In 1974, Stephen Hawking proposed that black holes can evaporate.

Hawking radiation, proposed by Stephen Hawking, could cause black holes to slowly evaporate over time. Quantum fluctuations in space-time can cause pairs of virtual particles to pop into existence, and then immediately annihilate each other and disappear again throughout the universe. But if such a pair appears right at the event horizon of a black hole, one particle could fall in while the other escapes, carrying away a minuscule amount of energy — and therefore mass — from the black hole. Credit: Astronomy: Rick Johnson & Roen Kelly
Do black holes exist forever? If not, how do they die? If yes, is the number of black holes in the universe always increasing?
Eliot H. Ginsberg
Riverview, Florida
Black holes are known for their voracious appetites, consuming everything — even light — that falls inside them with no hope of escape.

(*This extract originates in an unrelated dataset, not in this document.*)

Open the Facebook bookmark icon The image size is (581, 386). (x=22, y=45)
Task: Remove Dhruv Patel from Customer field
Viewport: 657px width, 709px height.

But in 1974, Stephen Hawking proposed that in fact, black holes do evaporate.
Everywhere, all the time, infinitesimal particles are popping into and out of existence. They appear in pairs that instantly annihilate each other. (Thank quantum mechanics for this weirdness!) But right at the event horizon, the black hole’s point of no return, sometimes one particle in a pair will fall into the black hole and disappear. Its partner, then, would zoom away — meaning the black hole has emitted energy, and grown smaller.
Hawking reassures readers that it would take far longer than the age of the universe for this to completely evaporate even a solar-mass black hole. But what about tiny, primordial black holes?
They could indeed evaporate entirely, and the process is one that speeds up as it progresses, leading to a large burp of energy in the black hole’s final moment. In Hawking’s own words: “This is a fairly small explosion by astronomical standards but it is equivalent to about 1 million 1 Megaton hydrogen bombs.”